Azure-storage-azcopy: Logging in v6 was very clear and v10 needs to be same as output is used for validation.

Created on 7 Dec 2018  ·  40Comments  ·  Source: Azure/azure-storage-azcopy

[Original title was: AzCopy v10 does not allow to provide verbose logging path in different location. Also logging in v6 was very clear and v10 needs to be same as output is used for validation ]

Which version of the AzCopy was used? v10

Note: The version is visible when running AzCopy without any argument

Which platform are you using? (ex: Windows, Mac, Linux)

What command did you run?

Note: Please remove the SAS to avoid exposing your credentials. If you cannot remember the exact command, please retrieve it from the beginning of the log file.

This was in v6.1 and v10 does not have option to give verbose logging path dynamically.
$result = ./AzCopy.exe /Source:$sourceFolder /Dest:$jdaVmDest /s /xo /y /v:$verboseLogFile /pattern:PJR* /NC:500 /z:$journalLogFile

What problem was encountered? Verbose logging path should be allowed with same level of logging as v6.1

How can we reproduce the problem in the simplest way?

Have you found a mitigation/solution?

feature request

Most helpful comment

@zezha-msft Thanks you! Although I love the log file path being specified in each command, the environment variable can give us an option for now.

All 40 comments

Hi @jiteshkumargouthamchand, thanks for reaching out!

Since this is a backward compatibility issue, I'll let @seguler take a look first.

Hi @artemuwka, could you please take a look at this feature request?

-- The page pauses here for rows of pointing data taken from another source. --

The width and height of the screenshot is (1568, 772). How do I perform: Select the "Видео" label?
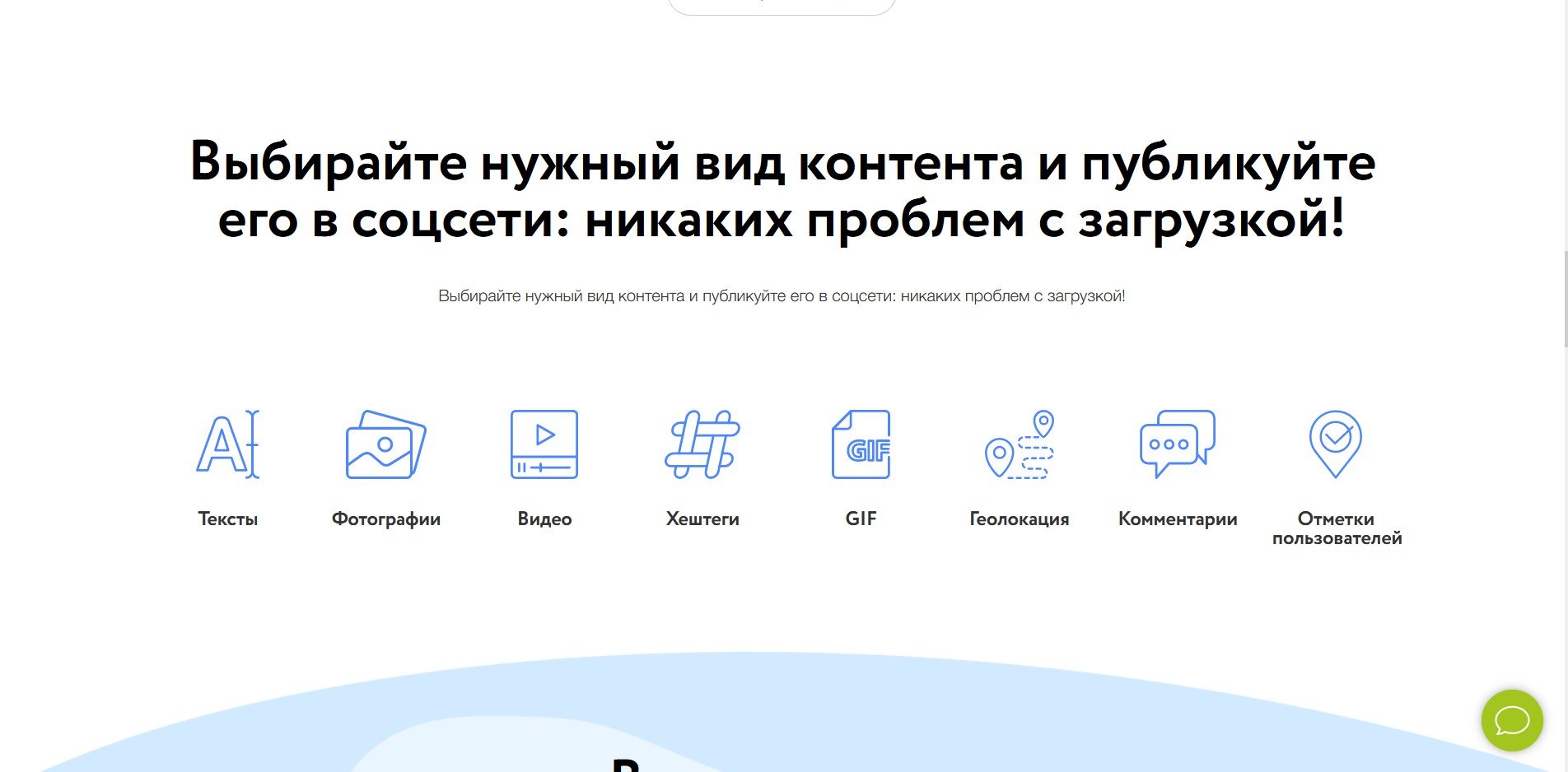544,519
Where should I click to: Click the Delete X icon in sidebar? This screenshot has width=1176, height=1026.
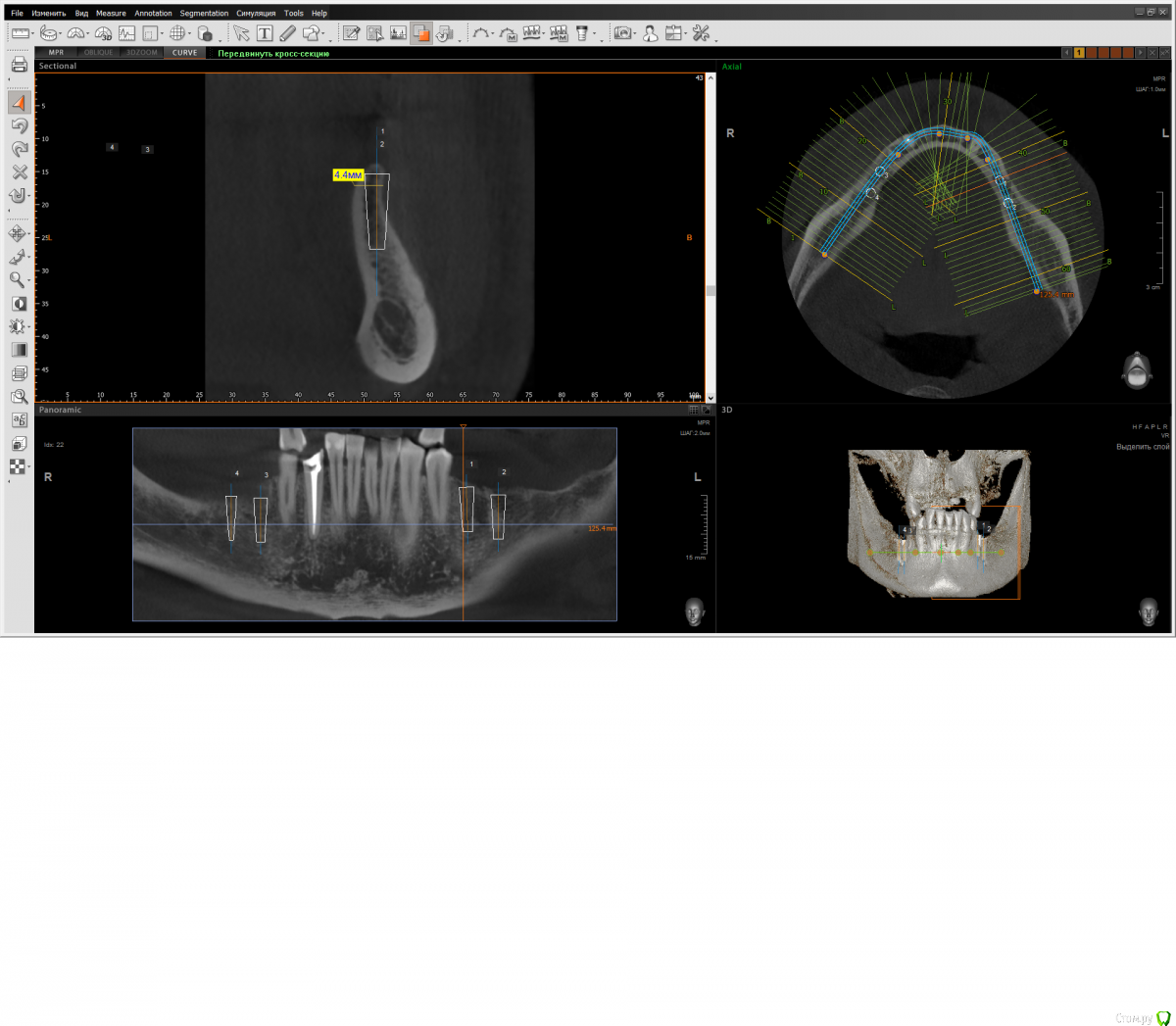(x=19, y=172)
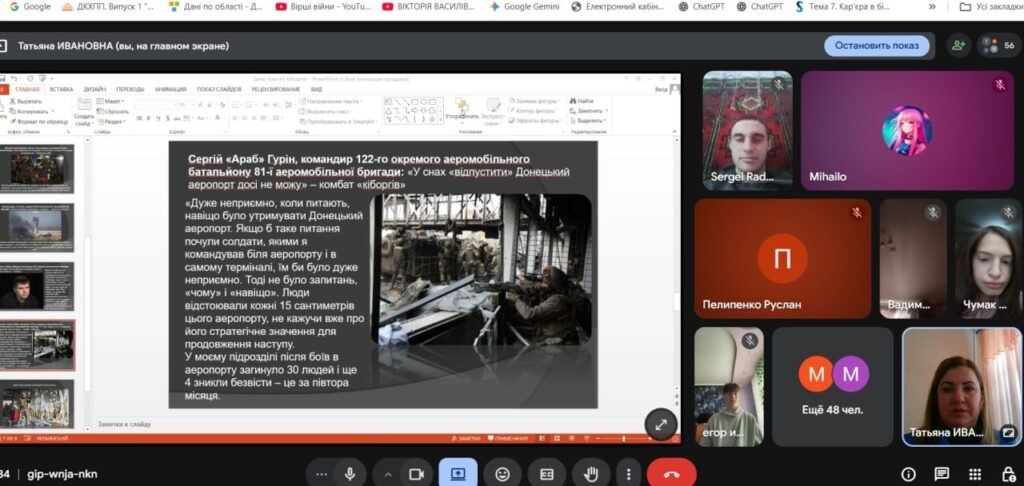Expand video settings chevron next to camera
The width and height of the screenshot is (1024, 486).
(x=388, y=473)
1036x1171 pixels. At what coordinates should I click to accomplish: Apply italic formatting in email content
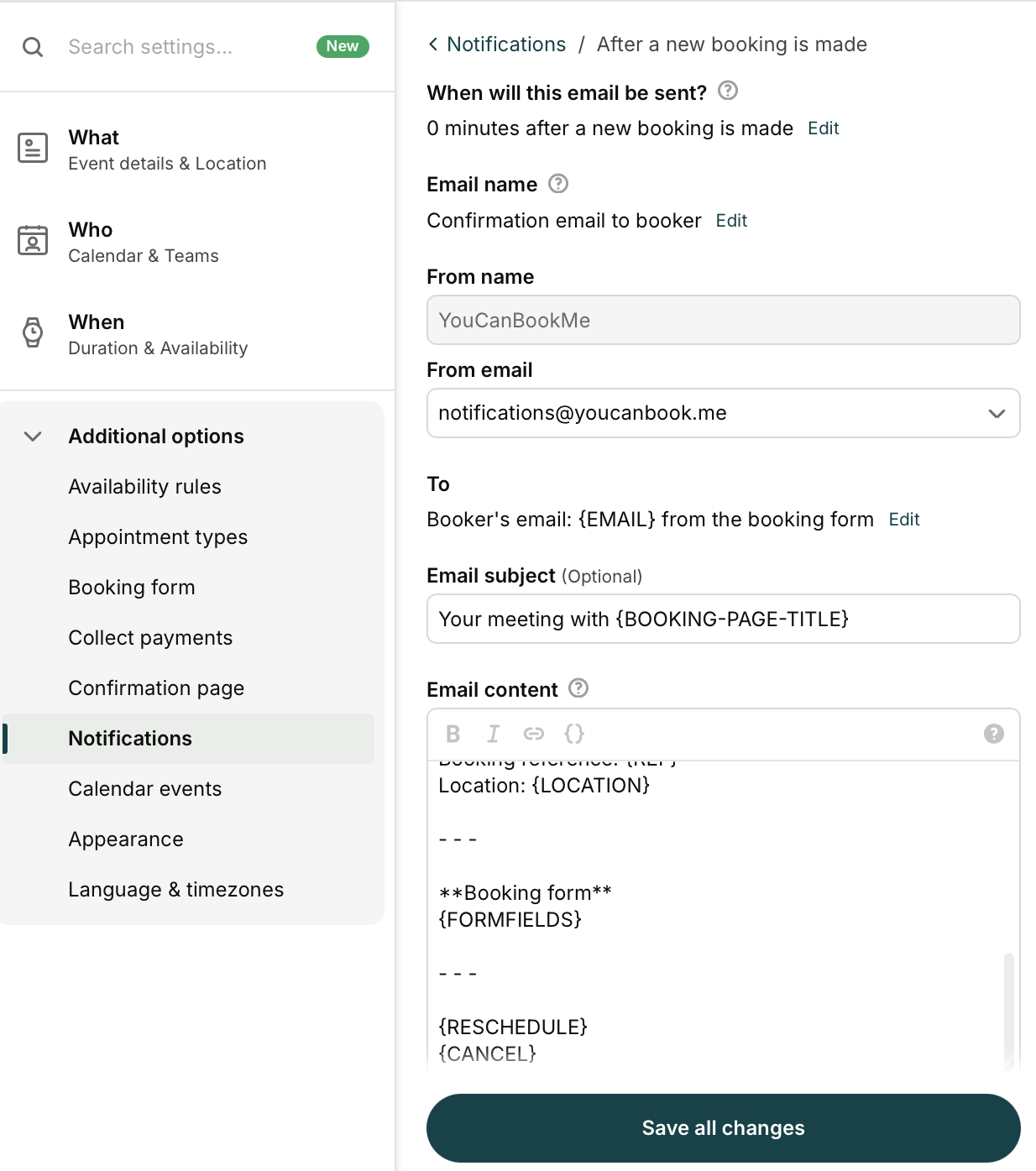point(493,734)
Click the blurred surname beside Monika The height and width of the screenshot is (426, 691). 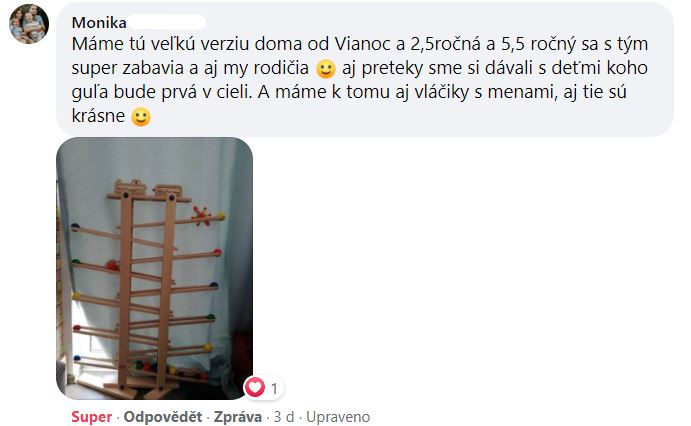click(x=167, y=22)
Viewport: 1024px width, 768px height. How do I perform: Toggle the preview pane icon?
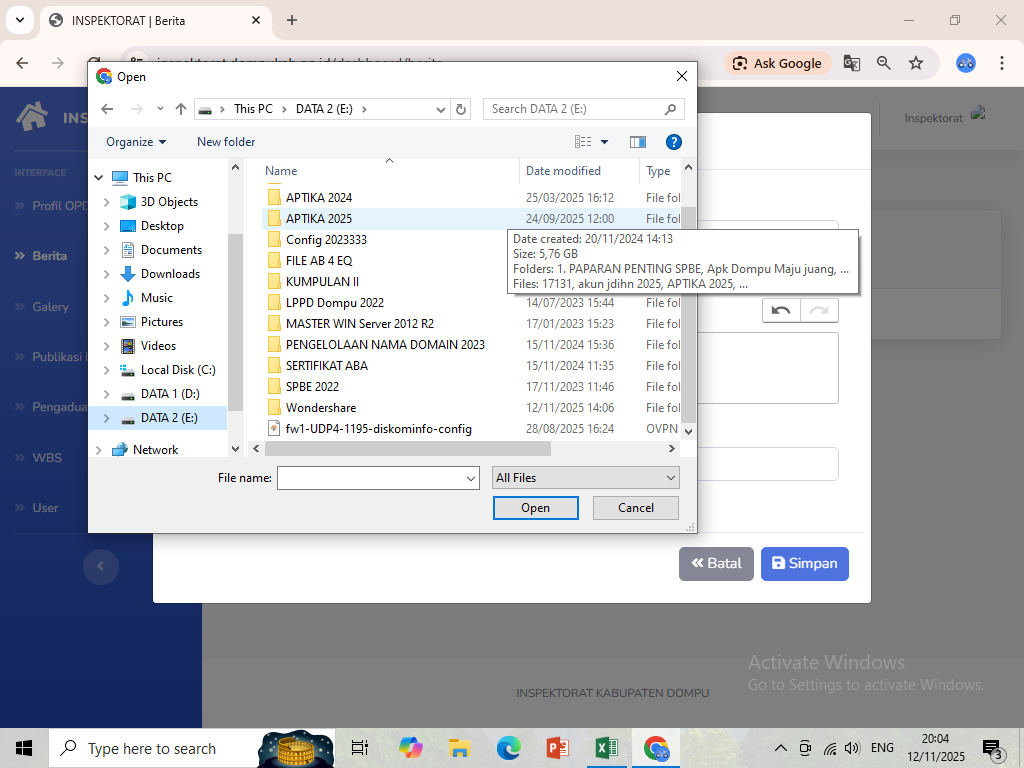pos(638,142)
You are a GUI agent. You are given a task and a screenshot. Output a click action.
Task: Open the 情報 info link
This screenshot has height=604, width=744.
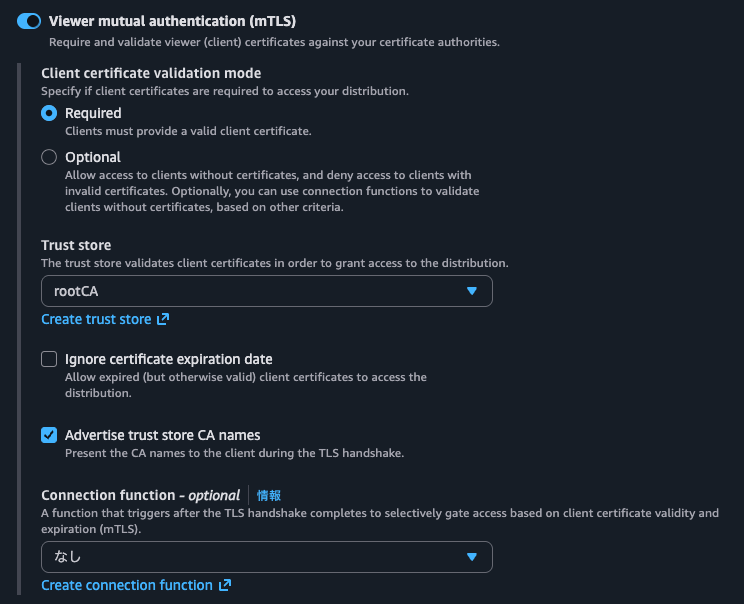pyautogui.click(x=269, y=495)
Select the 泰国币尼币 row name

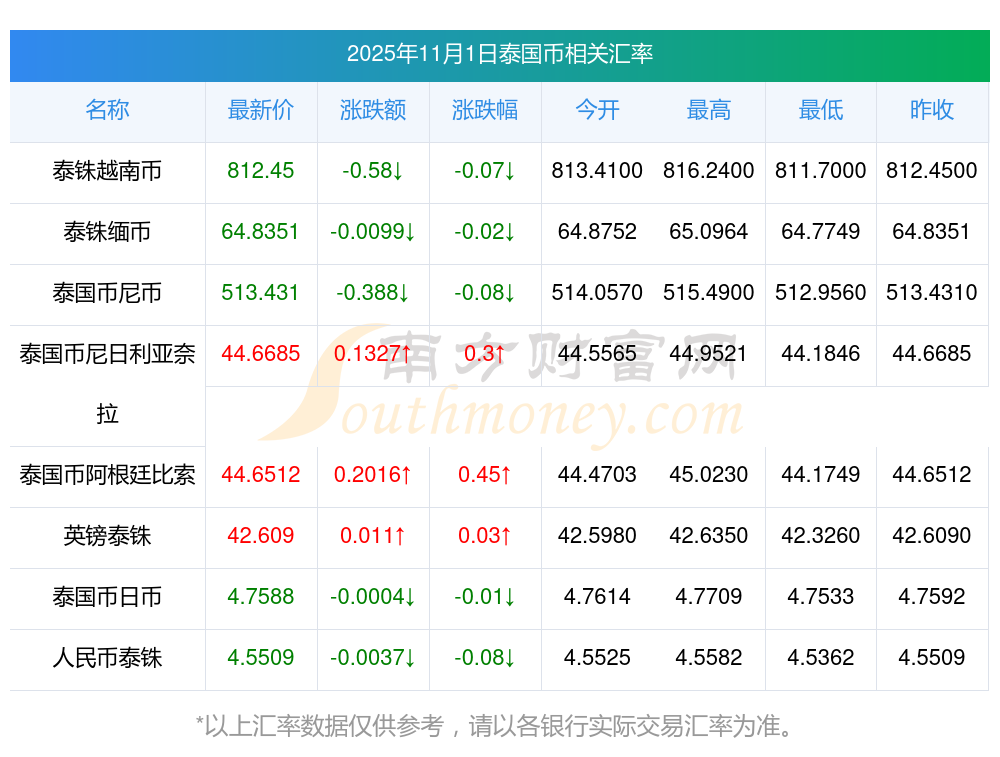tap(107, 293)
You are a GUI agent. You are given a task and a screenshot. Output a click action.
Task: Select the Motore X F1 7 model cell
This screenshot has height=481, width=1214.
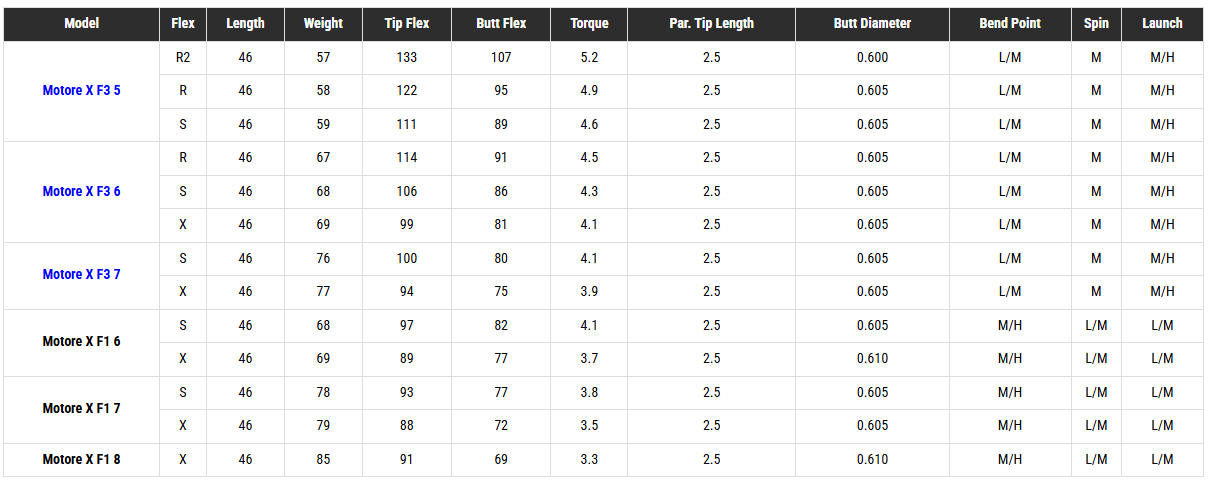[x=81, y=409]
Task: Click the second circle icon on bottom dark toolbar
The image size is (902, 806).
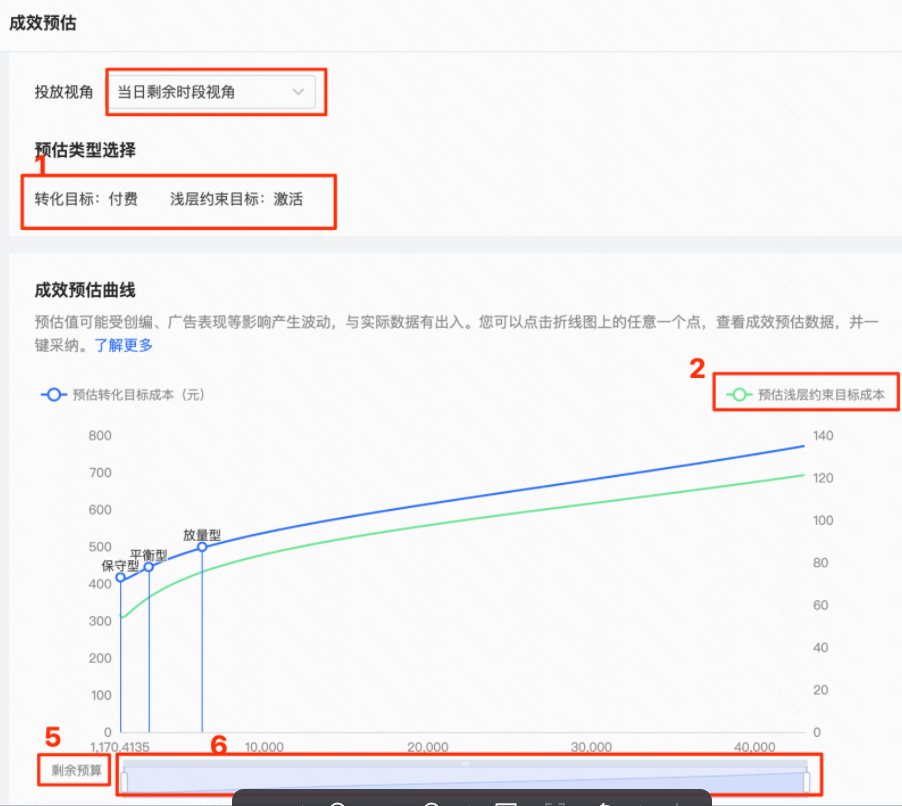Action: (x=430, y=801)
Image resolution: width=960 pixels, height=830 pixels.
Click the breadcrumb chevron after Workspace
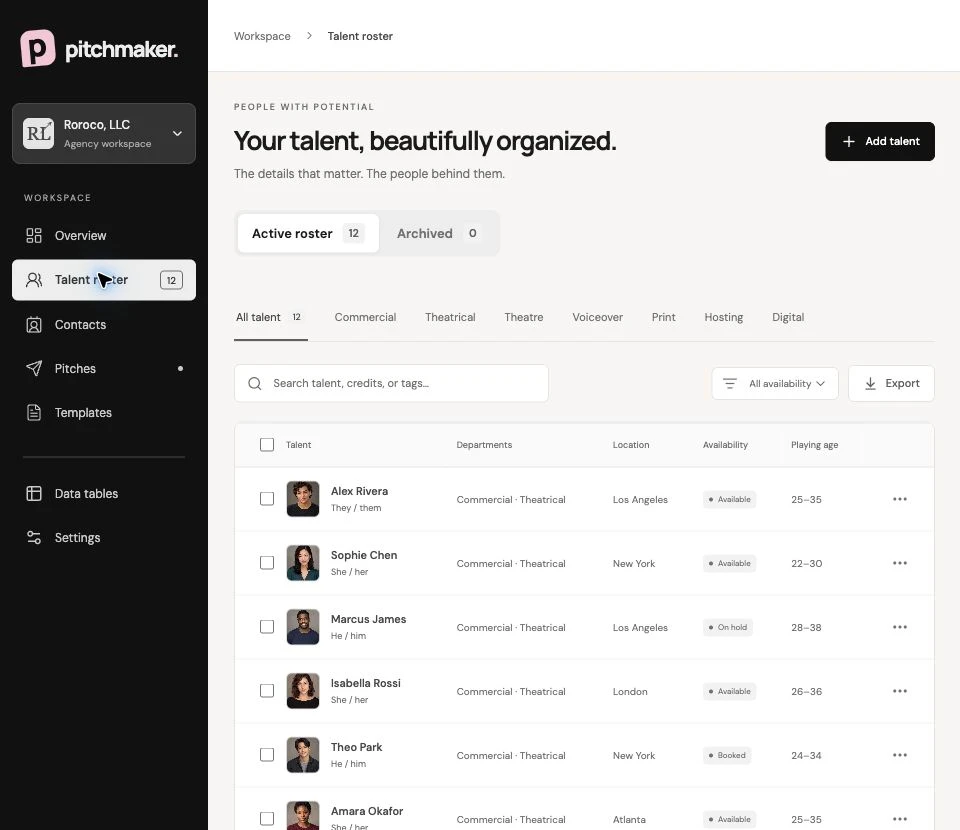click(x=309, y=36)
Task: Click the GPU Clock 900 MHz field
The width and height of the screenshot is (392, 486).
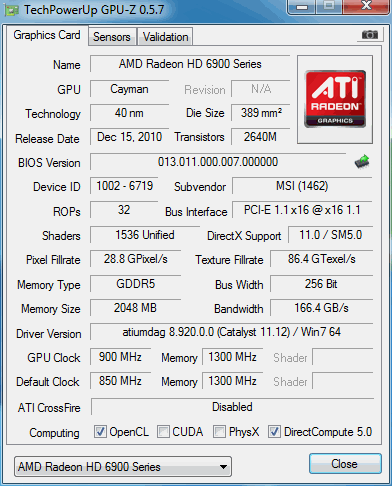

We have the same issue regarding the log path. In V8 we can specify the log file path with option /V whereas in V10 there's no option to specify the log file path. Is this feature request accepted and in the backlog?

@mazong1123 you can specify the path for logs using an environment variable. Please refer to ./azcopy env

@zezha-msft Thanks you! Although I love the log file path being specified in each command, the environment variable can give us an option for now.

@zezha-msft do we have a PBI for this? Want to avoid duplicates.

@artemuwka I have not. Do you think this feature should be added?

We have a workaround for now so I'd suggest we add it to the triage items for now and look into it post GA.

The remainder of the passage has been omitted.